与えられた命題「すくなくとも一つの実数値で、どの関数も0の値をとる」は、「ある実数 $x$ が存在して、すべての関数 $f$ について $f(x) = 0$ となる」と言い換えられる。

この命題の否定は、「すべての実数 $x$ に対して、ある関数 $f$ が存在して $f(x) \neq 0$ となる」である。 これを問題文の形式に当てはめると、「(イ) すべての 実数に対し、そこで (ロ) すくなくとも一つ の関数は0で (ハ) ない。」となる。

(ii)

$\triangle ABC$ を以下の手順で順次移動させる。

  1. 平行移動 ベクトル $\overrightarrow{AA'}$ による平行移動を行う。これにより、頂点 $A$ は $A'$ に重なる。移動後の $\triangle ABC$ を $\triangle A'B_1C_1$ とする。この時点で平行移動を1回用いた。

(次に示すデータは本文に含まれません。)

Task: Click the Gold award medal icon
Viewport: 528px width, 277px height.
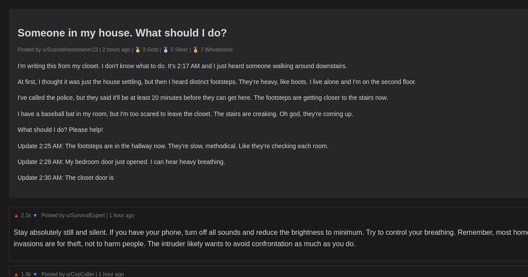Action: coord(137,49)
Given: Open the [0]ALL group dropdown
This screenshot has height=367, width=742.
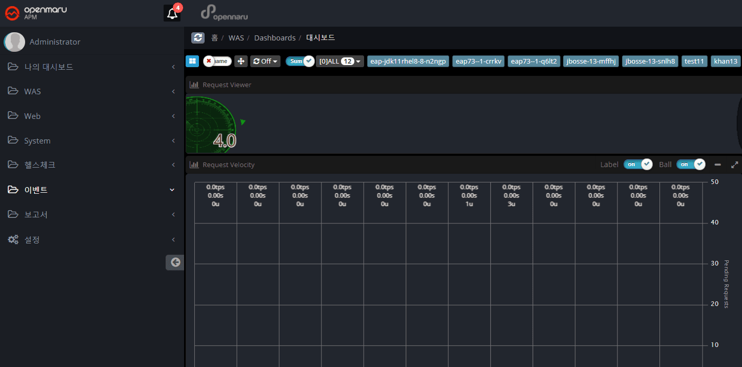Looking at the screenshot, I should coord(339,62).
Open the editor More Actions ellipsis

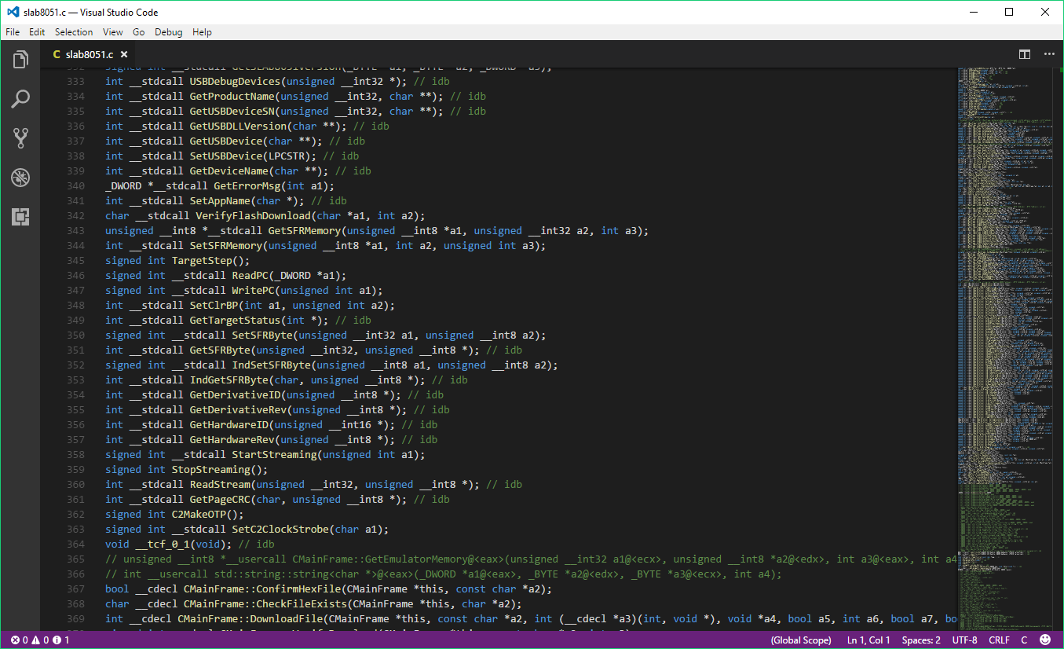click(1049, 54)
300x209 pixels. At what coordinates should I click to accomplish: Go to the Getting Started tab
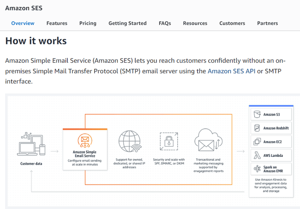[127, 23]
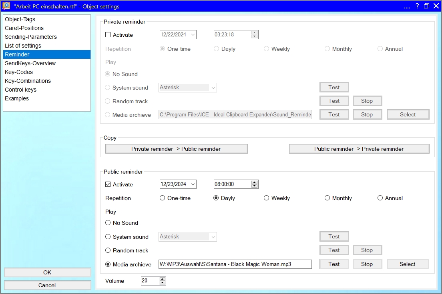Click Private reminder -> Public reminder button

pos(176,149)
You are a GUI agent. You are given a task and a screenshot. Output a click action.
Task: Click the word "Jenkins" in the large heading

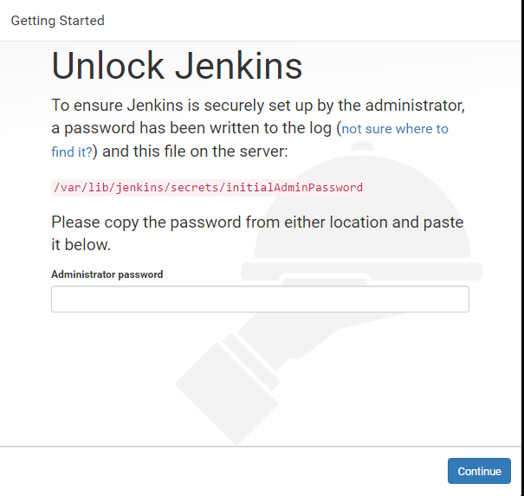(x=242, y=66)
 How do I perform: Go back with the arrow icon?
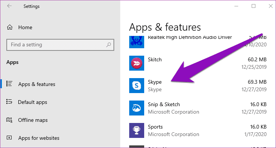pyautogui.click(x=9, y=6)
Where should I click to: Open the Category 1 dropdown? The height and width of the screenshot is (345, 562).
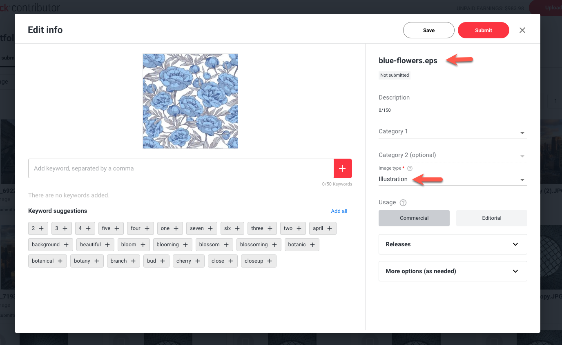(453, 132)
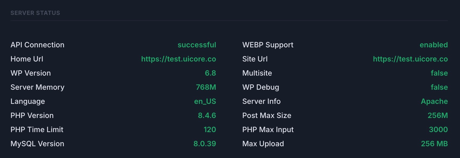Screen dimensions: 460x158
Task: Select the SERVER STATUS heading
Action: [x=35, y=13]
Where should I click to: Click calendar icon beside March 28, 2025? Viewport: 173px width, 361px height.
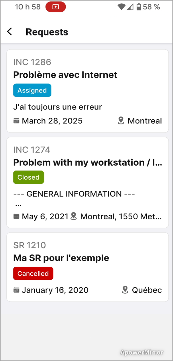click(x=17, y=121)
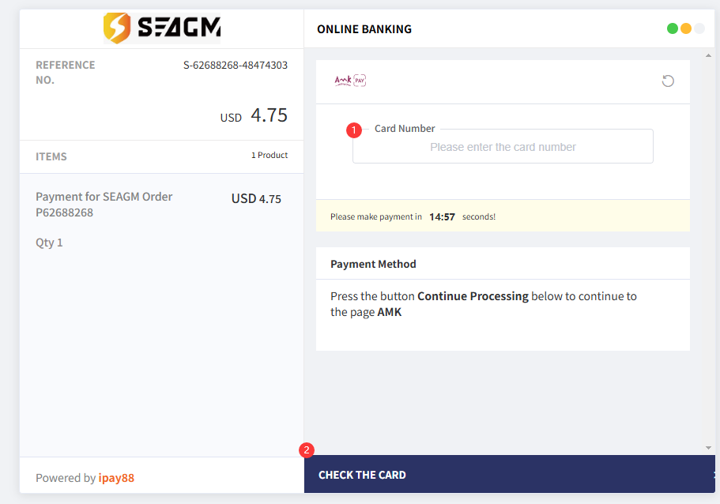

  2. 回転移動 点 $A'$ を中心として、半直線 $A'B_1$ が半直線 $A'B'$ と重なるように $\triangle A'B_1C_1$ を回転移動させる。$\triangle A'B_1C_1 \equiv \triangle A'B'C'$ より $A'B_1 = A'B'$ であるから、この操作により頂点 $B_1$ は $B'$ に重なる。移動後の三角形を $\triangle A'B'C_2$ とする。この時点で回転移動を1回(すでに重なっていれば0回)用いた。

  3. 線対称移動 頂点 $C_2$ と $C'$ の位置関係を考える。$\triangle A'B'C_2 \equiv \triangle A'B'C'$ であり、辺 $A'B'$ を共有しているため、点 $C_2$ と $C'$ は直線 $A'B'$ に関して同じ側にあるか、反対側にあるかのいずれかである。 同じ側にある場合、点 $C_2$ と $C'$ は一致しており、これ以上の移動は不要である(線対称移動は0回)。 反対側にある場合、直線 $A'B'$ を軸として $\triangle A'B'C_2$ を線対称移動させると、頂点 $C_2$ は $C'$ に重なる(線対称移動は1回)。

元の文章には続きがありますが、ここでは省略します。